Compute Environments

The Fornax Science Console is a lightly customized JupyterLab environment running on AWS cloud servers (x86_64 Ubuntu Linux). Several software environments and JupyterLab extensions are pre-installed. Users can also customize their experience by installing additional software and/or JupyterLab extensions. This page describes the pre-installed tools and customization instructions.

Python Environments¶

Environment Types¶

There are two types of Python environments, pip-based and conda-based.

pip-based

The pip-based environments use uv to manage the packages. These environments contain pip-installable packages and are used in most cases. The default environments are installed under $ENV_DIR.

conda-based

These use micromamba to manage the packages (similar to conda/mamba): The conda-based environments are used with packages that are not pip-installable. These are also installed under $ENV_DIR. You can also use micromamba env list to list the conda based environments.

Currently-installed conda-based environments include: heasoft, ciao, sas and fermi for high energy astrophysics software.

MATERIAL PROVIDED.

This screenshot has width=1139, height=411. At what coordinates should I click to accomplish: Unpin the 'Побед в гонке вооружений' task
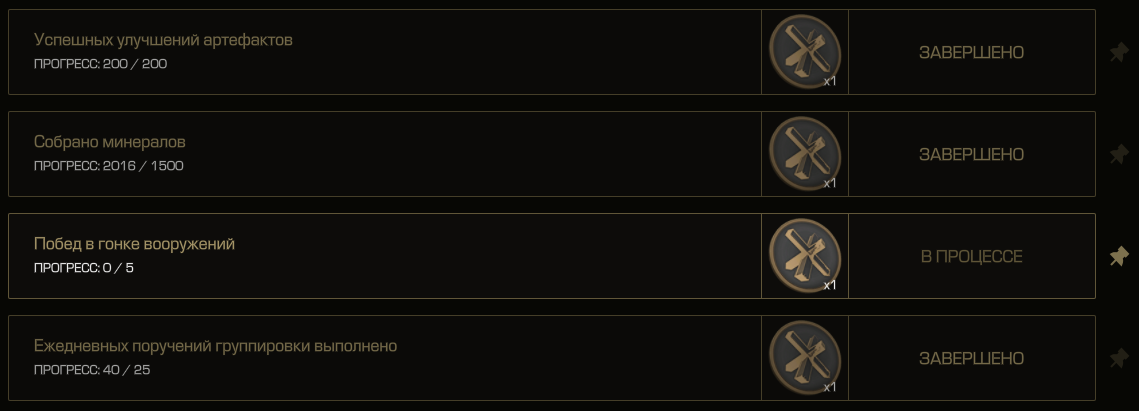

EXERCISE INSTRUCTIONS.
1 - According to the compute environments page, what tool manages the packages in the pip-based environments?
2 - Why does the compute environments page say some Python environments are conda-based instead of pip-based?
3 - Write the next part of the compute environments page, picking up after its last sentence.
The material has no connection to the compute environments page.

EXPECTED ANSWERS.
1 - uv manages the packages in the pip-based environments.

2 - The conda-based environments are used for packages that are not pip-installable. They use micromamba to manage those packages.

3 -
Pre-installed Environments¶

A wide variety of software is pre-installed. A detailed accounting can be found in the environment lock files in the $LOCK_DIR directory or on the latest image release page. The software is organized into several environments. Each environment has a corresponding kernel with the same name.

python3

This is the default Python environment and is pip-based. It has general astronomy and plotting software. This is usually a good choice for any work that doesn’t involve high-energy data or a Fornax demo notebook.

py-{notebook-name}

These environments are pip-based. Each of the Fornax demo notebooks has its own environment with a name of the form py-{notebook-name} (e.g. py-light_curve_collector and py-multiband_photometry) and the packages required to run the notebook pre-installed. When opening a notebook, the corresponding kernel should automatically start. You can also select it from the drop down kernel menu at the top-right of an open notebook.

heasoft, ciao, fermi, sas

Environments for high energy software are conda-based and include: heasoft, Chandra ciao, Fermi analysis software, and XMM-Newton SAS.

Activate an Environment¶

Notebook: To activate a specific environment from a notebook, click on the name of the notebook’s current environment at the top right and then select your desired environment from the kernel drop down menu. Notebooks can use either a pip-based or conda-based environment. If you open a Fornax demo notebook and get a popup window asking you to select a kernel, choose the kernel from the drop down menu with the same name as the notebook you are opening. If you open any other notebook and get a popup window asking you to select a kernel, python3 is usually the best choice, unless you already know which environment you need.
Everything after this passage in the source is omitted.